* [YOUR GOAL]: In the listing that follows, locate the line containing "Pin the Marketplace blade" and the line containing "The height and width of the screenshot is (575, 978).". Retype exactly those two lines and every line between them, and nothing more.

** SUPPLIED MATERIAL follows **

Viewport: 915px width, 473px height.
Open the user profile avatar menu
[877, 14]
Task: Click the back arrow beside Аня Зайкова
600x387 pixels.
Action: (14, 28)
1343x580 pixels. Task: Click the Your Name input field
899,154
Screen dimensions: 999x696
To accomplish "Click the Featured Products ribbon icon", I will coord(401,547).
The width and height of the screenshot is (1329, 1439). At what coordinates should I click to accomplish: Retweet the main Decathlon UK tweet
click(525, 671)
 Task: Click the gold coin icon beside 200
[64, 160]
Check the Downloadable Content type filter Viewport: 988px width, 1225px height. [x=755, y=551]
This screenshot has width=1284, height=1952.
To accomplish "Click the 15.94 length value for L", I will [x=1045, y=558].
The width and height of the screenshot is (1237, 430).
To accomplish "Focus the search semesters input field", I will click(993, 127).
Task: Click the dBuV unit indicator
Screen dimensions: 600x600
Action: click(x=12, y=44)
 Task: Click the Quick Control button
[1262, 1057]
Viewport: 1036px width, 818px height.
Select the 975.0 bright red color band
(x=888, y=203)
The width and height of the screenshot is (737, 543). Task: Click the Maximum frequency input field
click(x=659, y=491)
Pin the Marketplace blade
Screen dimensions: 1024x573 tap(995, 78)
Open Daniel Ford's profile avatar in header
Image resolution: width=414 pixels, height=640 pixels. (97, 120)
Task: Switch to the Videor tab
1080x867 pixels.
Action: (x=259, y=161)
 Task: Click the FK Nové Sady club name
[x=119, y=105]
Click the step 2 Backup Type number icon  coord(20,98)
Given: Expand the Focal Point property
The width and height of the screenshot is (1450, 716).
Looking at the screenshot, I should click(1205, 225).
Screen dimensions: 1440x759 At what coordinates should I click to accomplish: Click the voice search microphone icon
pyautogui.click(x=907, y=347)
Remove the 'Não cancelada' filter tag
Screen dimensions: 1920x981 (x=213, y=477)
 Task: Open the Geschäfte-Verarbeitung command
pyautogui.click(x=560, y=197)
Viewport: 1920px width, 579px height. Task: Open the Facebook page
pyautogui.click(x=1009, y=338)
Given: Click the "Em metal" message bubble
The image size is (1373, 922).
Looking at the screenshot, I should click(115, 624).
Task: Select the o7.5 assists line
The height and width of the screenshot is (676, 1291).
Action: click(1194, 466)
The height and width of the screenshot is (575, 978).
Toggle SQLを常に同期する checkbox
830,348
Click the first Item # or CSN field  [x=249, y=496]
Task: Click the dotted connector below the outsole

** End of SUPPLIED MATERIAL **

* [ANSWER]:
Pin the Marketplace blade
Screen dimensions: 1024x573 tap(995, 78)
Open Daniel Ford's profile avatar in header
Image resolution: width=414 pixels, height=640 pixels. (97, 120)
Task: Switch to the Videor tab
1080x867 pixels.
Action: (x=259, y=161)
 Task: Click the FK Nové Sady club name
[x=119, y=105]
Click the step 2 Backup Type number icon  coord(20,98)
Given: Expand the Focal Point property
The width and height of the screenshot is (1450, 716).
Looking at the screenshot, I should click(1205, 225).
Screen dimensions: 1440x759 At what coordinates should I click to accomplish: Click the voice search microphone icon
pyautogui.click(x=907, y=347)
Remove the 'Não cancelada' filter tag
Screen dimensions: 1920x981 (x=213, y=477)
 Task: Open the Geschäfte-Verarbeitung command
pyautogui.click(x=560, y=197)
Viewport: 1920px width, 579px height. Task: Open the Facebook page
pyautogui.click(x=1009, y=338)
Given: Click the "Em metal" message bubble
The image size is (1373, 922).
Looking at the screenshot, I should click(115, 624).
Task: Select the o7.5 assists line
The height and width of the screenshot is (676, 1291).
Action: click(1194, 466)
The height and width of the screenshot is (575, 978).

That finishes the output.